The SMA treatment landscape has seen remarkable progress in recent years. In February 2025, Genentech, a member of the Roche Group, received FDA approval for an Evrysdi (risdiplam) tablet formulation. This approval provides a non-invasive treatment option that can either be swallowed whole or dispersed in water, potentially improving administration for patients with swallowing difficulties.

Additionally, in January 2025, Biogen announced that the FDA had accepted its supplemental New Drug Application (sNDA) for a higher dose regimen of nusinersen for SMA. The European Medicines Agency (EMA) has also validated this application. The proposed higher dose regimen includes a more rapid loading schedule and increased maintenance dosing compared to the currently approved nusinersen (SPINRAZA) regimen.

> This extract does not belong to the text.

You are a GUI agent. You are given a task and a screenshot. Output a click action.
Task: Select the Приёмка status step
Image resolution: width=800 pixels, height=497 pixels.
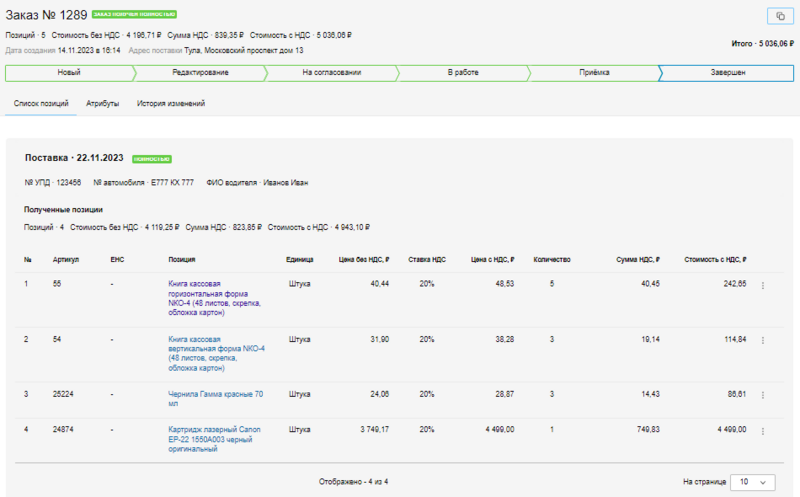(x=594, y=73)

Ongoing Research and Clinical Trials

The SMA pipeline remains robust, with approximately 18 companies developing over 20 treatment therapies. Key players in this space include Scholar Rock, Biogen, Astellas Pharma, Alcyone Therapeutics, Hoffmann-La Roche, and others.

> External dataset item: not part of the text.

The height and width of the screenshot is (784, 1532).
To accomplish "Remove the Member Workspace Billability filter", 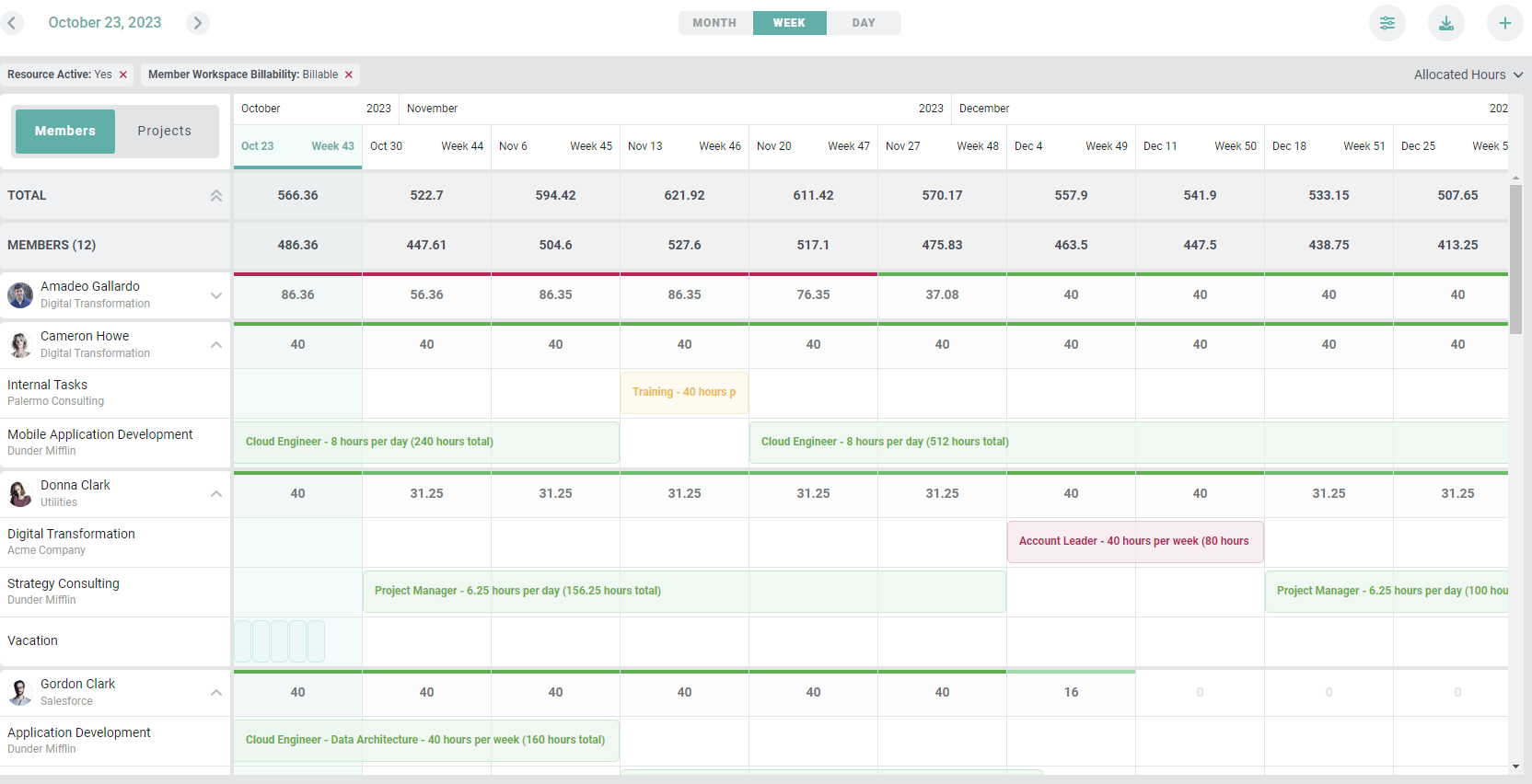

Several clinical trials are currently underway to evaluate new treatments and optimize existing ones:

• Hoffmann-La Roche is conducting a Phase IV open-label study evaluating the effectiveness and safety of risdiplam administered as an early intervention in pediatric patients with SMA after gene therapy.
• Genentech is investigating the long-term safety and effectiveness of risdiplam in a multi-center, longitudinal, prospective study.
• Biogen is examining the clinical efficacy of nusinersen administered intrathecally at higher doses to SMA participants.
• NMD Pharma A/S is evaluating the efficacy, safety, and tolerability of NMD670 in ambulatory adults with Type 3 SMA.

Understanding Spinal Muscular Atrophy

SMA is a rare genetic neuromuscular disorder affecting approximately 1 in 10,000 live births worldwide. It is caused by mutations in the SMN1 (Survival Motor Neuron 1) gene, resulting in reduced levels of the SMN protein essential for motor neuron survival.

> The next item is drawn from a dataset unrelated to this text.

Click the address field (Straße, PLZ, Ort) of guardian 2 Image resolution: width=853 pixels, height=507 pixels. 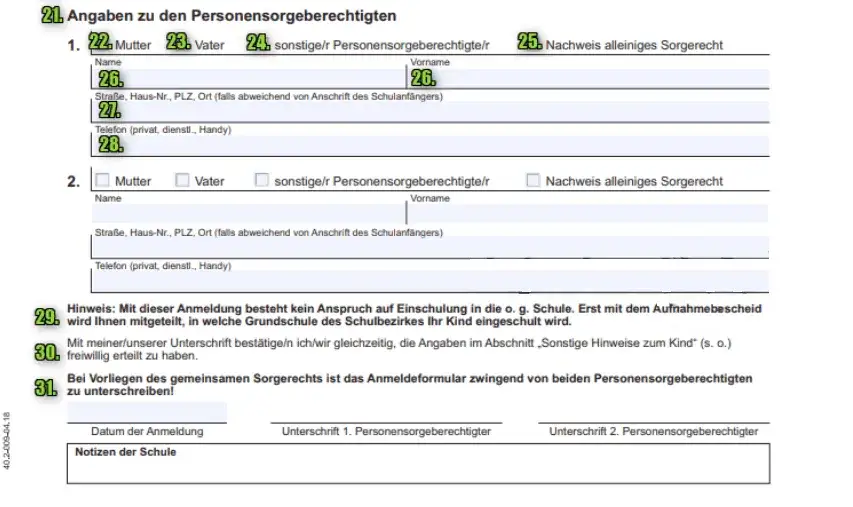[430, 247]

The condition primarily affects voluntary muscles involved in movement, breathing, and swallowing. SMA is classified into different types (0-4) based on age of onset and disease progression, with Type 1 being the most common and severe form, typically presenting in infancy.

Before the approval of disease-modifying therapies in recent years, SMA was the leading genetic cause of infant mortality. However, the introduction of treatments like nusinersen, risdiplam, and onasemnogene abeparvovec has dramatically changed the prognosis for many patients.

Future Outlook

The development of apitegromab and other emerging therapies represents the next wave of innovation in SMA treatment. While current therapies address the underlying genetic cause of the disease, these new approaches aim to further improve outcomes by targeting different aspects of the condition.

"We're seeing a shift toward combination approaches and therapies that can complement existing treatments," noted a neuromuscular disease specialist familiar with SMA research. "The goal is to maximize functional outcomes for patients across all SMA types and ages."

As research continues, the focus is increasingly on optimizing treatment regimens, improving administration methods, and developing therapies that can be used in combination to address multiple aspects of the disease. The priority review for apitegromab signals the FDA's recognition of the continued need for innovation in this field despite recent advances.

With the PDUFA date set for September 2025, the SMA community awaits the FDA's decision on what could become an important addition to the treatment armamentarium for this challenging condition.